▸ TASK STATEMENT:
Convert the material below into a JSON list of strings, one string per line, and leave out the blank lines.

▸ THE RECORDS:
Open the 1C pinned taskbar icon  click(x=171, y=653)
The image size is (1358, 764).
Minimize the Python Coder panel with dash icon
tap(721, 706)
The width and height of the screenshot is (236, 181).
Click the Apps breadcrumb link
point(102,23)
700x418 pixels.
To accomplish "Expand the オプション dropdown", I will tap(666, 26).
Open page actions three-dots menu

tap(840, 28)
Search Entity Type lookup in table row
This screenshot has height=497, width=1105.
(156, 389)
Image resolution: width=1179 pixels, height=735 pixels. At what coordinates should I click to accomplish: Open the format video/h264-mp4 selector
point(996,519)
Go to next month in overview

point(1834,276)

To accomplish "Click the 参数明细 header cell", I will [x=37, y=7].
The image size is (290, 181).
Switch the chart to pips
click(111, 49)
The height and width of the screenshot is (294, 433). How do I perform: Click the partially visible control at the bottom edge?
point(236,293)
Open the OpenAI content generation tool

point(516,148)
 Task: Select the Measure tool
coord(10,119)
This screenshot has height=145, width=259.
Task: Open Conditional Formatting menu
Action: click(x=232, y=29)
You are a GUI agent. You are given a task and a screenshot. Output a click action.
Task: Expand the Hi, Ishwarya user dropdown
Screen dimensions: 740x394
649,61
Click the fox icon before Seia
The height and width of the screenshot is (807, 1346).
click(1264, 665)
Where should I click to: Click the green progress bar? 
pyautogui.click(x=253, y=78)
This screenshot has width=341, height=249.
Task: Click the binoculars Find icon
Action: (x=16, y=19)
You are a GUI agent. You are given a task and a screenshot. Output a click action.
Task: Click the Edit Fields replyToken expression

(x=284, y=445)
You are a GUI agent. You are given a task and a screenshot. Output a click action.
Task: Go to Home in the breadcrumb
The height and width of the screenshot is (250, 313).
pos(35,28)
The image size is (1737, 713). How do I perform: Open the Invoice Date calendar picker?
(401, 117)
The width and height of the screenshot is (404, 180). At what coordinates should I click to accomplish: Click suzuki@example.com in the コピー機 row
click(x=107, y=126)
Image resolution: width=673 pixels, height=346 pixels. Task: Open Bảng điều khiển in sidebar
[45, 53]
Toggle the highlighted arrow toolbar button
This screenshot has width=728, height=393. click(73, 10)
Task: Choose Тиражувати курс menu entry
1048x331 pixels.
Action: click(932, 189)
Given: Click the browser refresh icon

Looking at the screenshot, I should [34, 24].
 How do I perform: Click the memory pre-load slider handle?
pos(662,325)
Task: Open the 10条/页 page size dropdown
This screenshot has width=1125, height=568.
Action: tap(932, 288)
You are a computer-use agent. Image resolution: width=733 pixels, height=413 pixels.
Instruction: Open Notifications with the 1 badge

▸ TASK ANSWER:
[
  "Open the 1C pinned taskbar icon  click(x=171, y=653)",
  "The image size is (1358, 764).",
  "Minimize the Python Coder panel with dash icon",
  "tap(721, 706)",
  "The width and height of the screenshot is (236, 181).",
  "Click the Apps breadcrumb link",
  "point(102,23)",
  "700x418 pixels.",
  "To accomplish \"Expand the オプション dropdown\", I will tap(666, 26).",
  "Open page actions three-dots menu",
  "tap(840, 28)",
  "Search Entity Type lookup in table row",
  "This screenshot has height=497, width=1105.",
  "(156, 389)",
  "Image resolution: width=1179 pixels, height=735 pixels. At what coordinates should I click to accomplish: Open the format video/h264-mp4 selector",
  "point(996,519)",
  "Go to next month in overview",
  "point(1834,276)",
  "To accomplish \"Click the 参数明细 header cell\", I will [x=37, y=7].",
  "The image size is (290, 181).",
  "Switch the chart to pips",
  "click(111, 49)",
  "The height and width of the screenshot is (294, 433). How do I perform: Click the partially visible control at the bottom edge?",
  "point(236,293)",
  "Open the OpenAI content generation tool",
  "point(516,148)",
  " Task: Select the Measure tool",
  "coord(10,119)",
  "This screenshot has height=145, width=259.",
  "Task: Open Conditional Formatting menu",
  "Action: click(x=232, y=29)",
  "You are a GUI agent. You are given a task and a screenshot. Output a click action.",
  "Task: Expand the Hi, Ishwarya user dropdown",
  "Screen dimensions: 740x394",
  "649,61",
  "Click the fox icon before Seia",
  "The height and width of the screenshot is (807, 1346).",
  "click(1264, 665)",
  "Where should I click to: Click the green progress bar? ",
  "pyautogui.click(x=253, y=78)",
  "This screenshot has width=341, height=249.",
  "Task: Click the binoculars Find icon",
  "Action: (x=16, y=19)",
  "You are a GUI agent. You are given a task and a screenshot. Output a click action.",
  "Task: Click the Edit Fields replyToken expression",
  "(x=284, y=445)",
  "You are a GUI agent. You are given a task and a screenshot. Output a click action.",
  "Task: Go to Home in the breadcrumb",
  "The height and width of the screenshot is (250, 313).",
  "pos(35,28)",
  "The image size is (1737, 713). How do I perform: Open the Invoice Date calendar picker?",
  "(401, 117)",
  "The width and height of the screenshot is (404, 180). At what coordinates should I click to accomplish: Click suzuki@example.com in the コピー機 row",
  "click(x=107, y=126)",
  "Image resolution: width=673 pixels, height=346 pixels. Task: Open Bảng điều khiển in sidebar",
  "[45, 53]",
  "Toggle the highlighted arrow toolbar button",
  "This screenshot has width=728, height=393. click(73, 10)",
  "Task: Choose Тиражувати курс menu entry",
  "1048x331 pixels.",
  "Action: click(932, 189)",
  "Given: Click the browser refresh icon",
  "Looking at the screenshot, I should [34, 24].",
  " How do I perform: Click the memory pre-load slider handle?",
  "pos(662,325)",
  "Task: Open the 10条/页 page size dropdown",
  "This screenshot has width=1125, height=568.",
  "Action: tap(932, 288)",
  "You are a computer-use agent. Image resolution: width=733 pixels, height=413 pixels.",
  "Instruction: Open Notifications with the 1 badge"
]